Book Chapters

Assessment of environmental exposure factors on child diarrhea and systemic inflammation in the Eastern Cape

Poor environmental technologies and gastrointestinal illnesses have been hypothesized to be a primary cause to the lack of impact of child health programs on child stunting rates (low height-for-age) in South Africa. This study assessed correlations between environmental exposures (water source, water treatment, sanitation, refuse), diarrheal occurrences, and systemic inflammation proxies among female and male children under five years of age in the Eastern Cape. A conceptual model was hypothesized using structural equation (SE) modeling and two sex-specific (female and male) datasets were subsequently generated from the data and applied to the hypothesized SE model. Results suggested that environmental exposure variables associated with diarrhea and systemic inflammation proxies were different between females and males.

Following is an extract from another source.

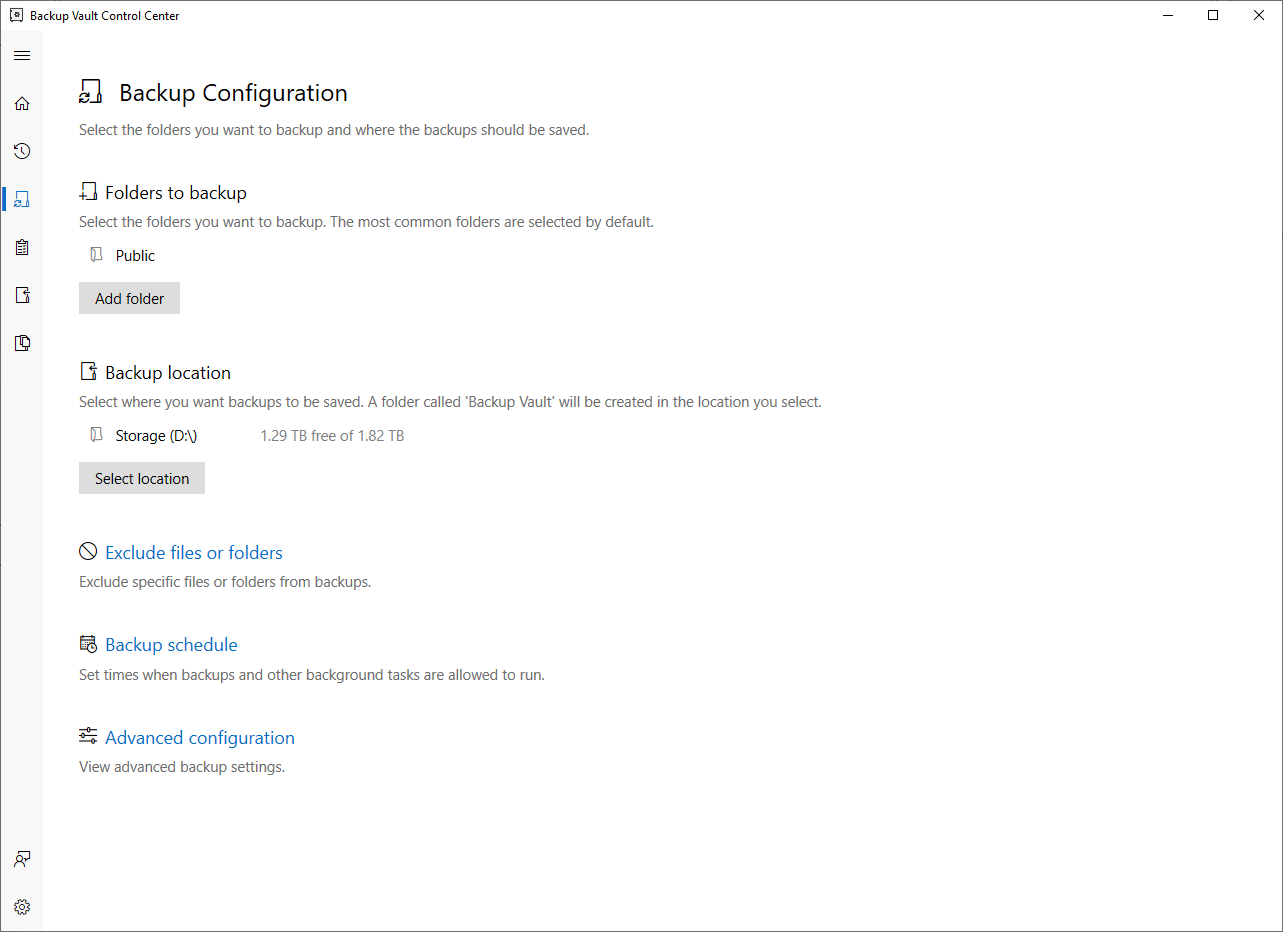Screen dimensions: 1283x932
Task: Open the backup history clock icon
Action: pyautogui.click(x=22, y=152)
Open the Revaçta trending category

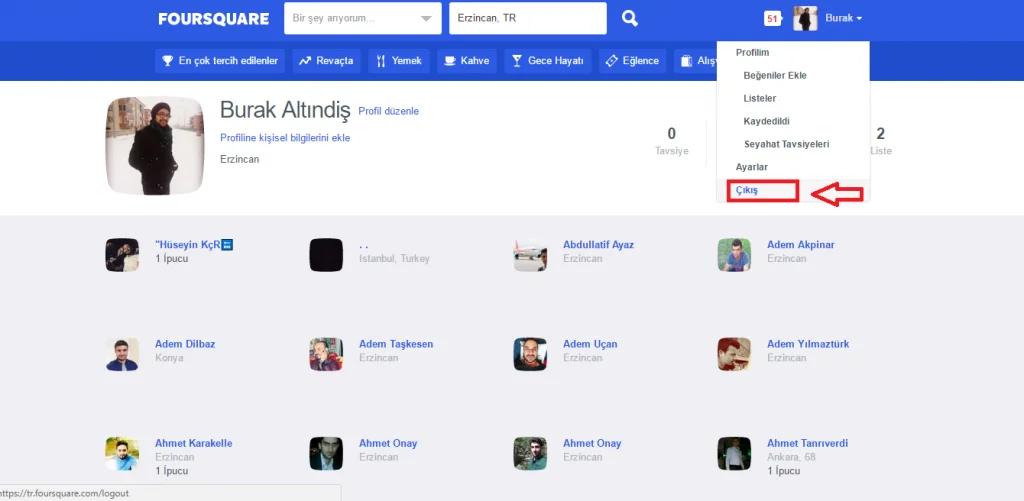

For diarrheal occurrences among females, an increase in local authority management of refuse (compared to household management) (0.161, p-value (p) = 0.007), sharing sanitation facilities (0.060, p = 0.023), and a decrease in the frequency of the treatment of drinking water (−0.043, p = 0.025) were correlated with an increase in diarrhea. For males, an increase in household use of flush toilets (as compared to ventilated pit latrines) was correlated with an increase in diarrhea (0.113, p = 0.027). For systemic inflammation among both sexes, an increase in household use of water pumped into the premises (as compared to a public water tap) and an increase in diarrheal occurrences were correlated with an increase in systemic inflammation. The data support an increased focus on sex and gender specific factors among field practitioners and policy makers working in the environmental health field in South Africa.